- Born: John William Francis Hallam 28 October 1941 Lisburn, Northern Ireland
- Died: 14 November 2006 (aged 65) Clifton, Oxfordshire, England
- Education: RADA
- Occupation: Actor
- Years active: 1965–2003
- Spouse: Vicky Brinkworth ​ ​(m. 1966; div. 1992)​
- Children: 4
- Relatives: Clive Mantle (cousin)

= John Hallam =

British actor (1941–2006)

John William Francis Hallam (28 October 1941 - 14 November 2006) was a character actor from Northern Ireland, who frequently played hard men or military types.

== Early life ==
John Hallam was born, the son of a superintendent at the Port of London, in 1941 in Lisburn, County Antrim, after the family were evacuated to Northern Ireland during the Second World War. On returning to England, he boarded at St Albans School, before starting his working life in a London bank. Despite having a talent for mathematics, he said he was sacked for getting the figures right without being able to explain how he did so. As a result, he ended up selling deckchairs on the South Coast, where he eventually found acting work in repertory theatre.

== Career ==
=== Stage ===
After training at RADA (1962–64), Hallam began acting with Laurence Olivier's embryonic National Theatre Company, playing the Stage Door Keeper in Trelawny of the 'Wells' (Old Vic Theatre, 1965). He was seen performing on television for the first time in 1967, in the small role of a watchman when the BBC screened the director Franco Zeffirelli's National Theatre production of Much Ado About Nothing (Old Vic).

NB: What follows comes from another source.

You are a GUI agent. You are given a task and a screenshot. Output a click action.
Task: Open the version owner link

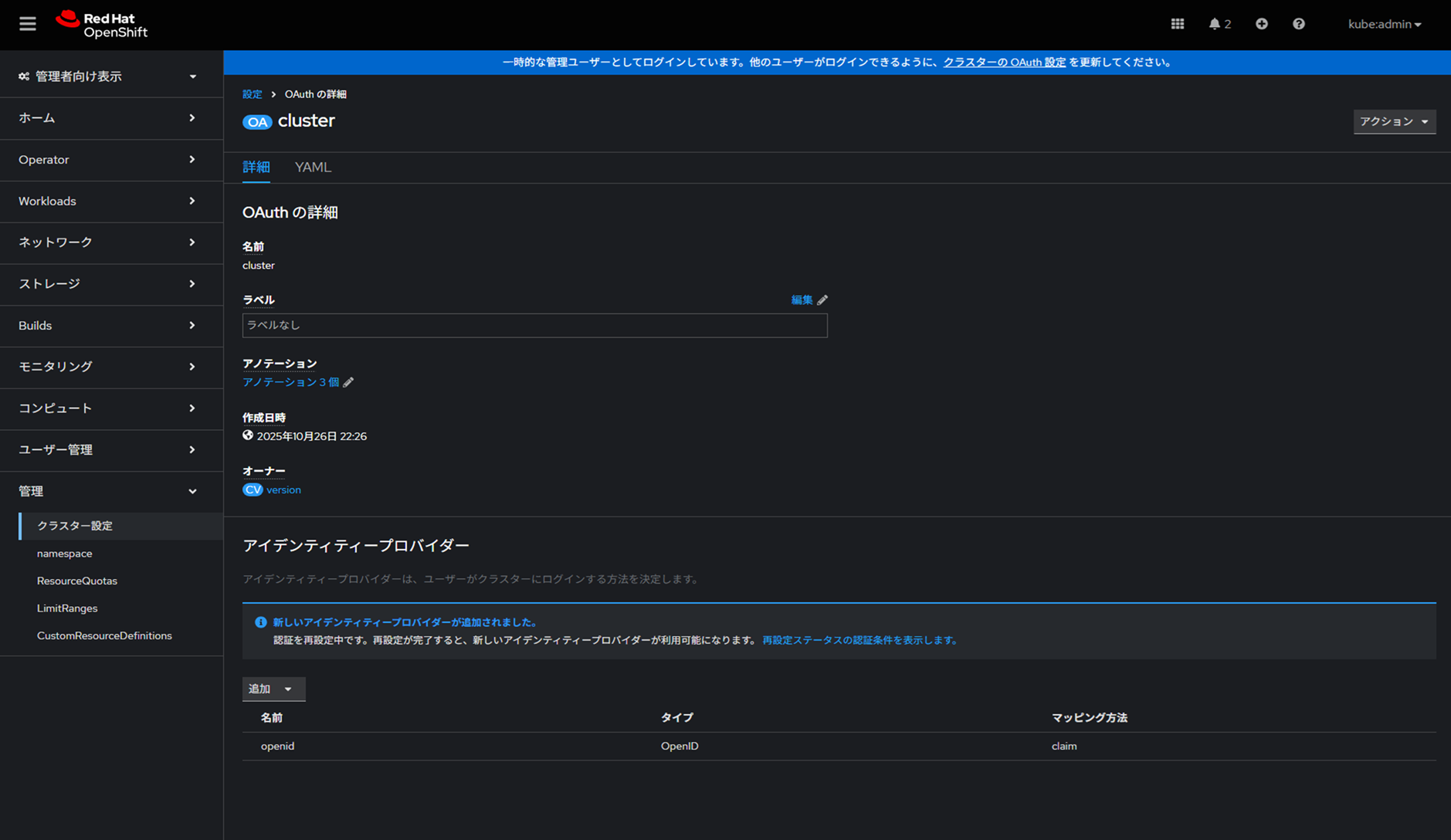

Stage roles became infrequent when an unending flow of film and television work followed.

=== Film ===
On the big screen, he worked his way up from small roles as an officer in The Charge of the Light Brigade (directed by Tony Richardson, 1968) and a revolting Burpa tribesman in Carry On Up the Khyber (1968) to more substantial roles as Sir Meles of Bohemia in A Walk with Love and Death (the director John Huston's tale of 14th-century romance in France, 1969).

Over the years he appeared in many films including Where's Jack? (1969), The Last Valley, Villain, Nicholas and Alexandra, Murphy's War, and Quest for Love (1971), The Offence, Antony and Cleopatra (1972), Hennessy (1975), Trial by Combat (1976), The Four Feathers (1978), Love and Bullets (1979), Flash Gordon (1980), Dragonslayer (1981), Ivanhoe (1982), Santa Claus: The Movie (1985), When the Whales Came (1989), and the 1985 science-fiction cult film Lifeforce, directed by Tobe Hooper.

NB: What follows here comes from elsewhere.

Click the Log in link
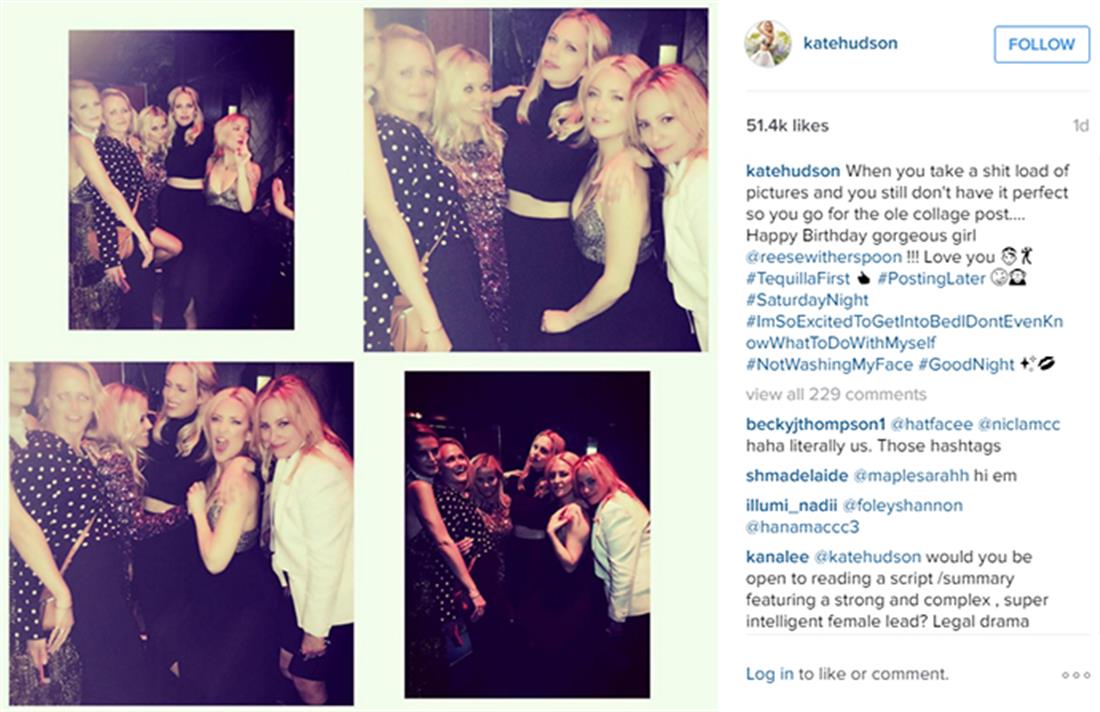The height and width of the screenshot is (712, 1100). [770, 674]
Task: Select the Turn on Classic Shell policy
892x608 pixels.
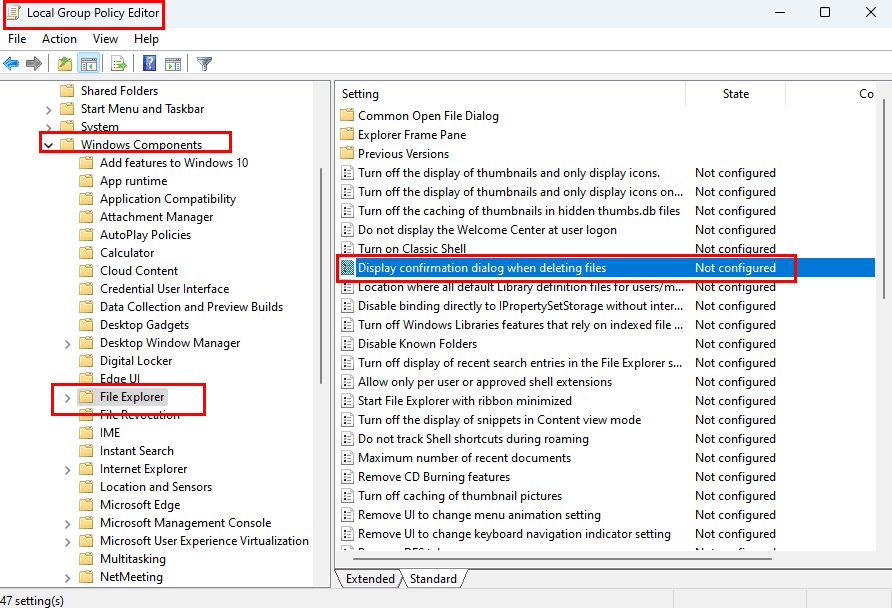Action: [412, 249]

He appeared in Agatha Christie’s Miss Marple “4:50 from Paddington” as Cedric Crackenthorple. He also appeared as McTaggart in the director's cut of the 1973 film The Wicker Man. His later film roles included a Baron in Robin Hood: Prince of Thieves (1991) and as Mandara in Kull the Conqueror (1997).

=== Television ===
In 1973 he played the troubled Dr. Peter Conway in the science fiction series Moonbase 3. Later in the decade he appeared as "uncle" Harry Farmer, a former soldier who is invalided out of the army in the BBC Television First World War drama series, Wings (1977–1978).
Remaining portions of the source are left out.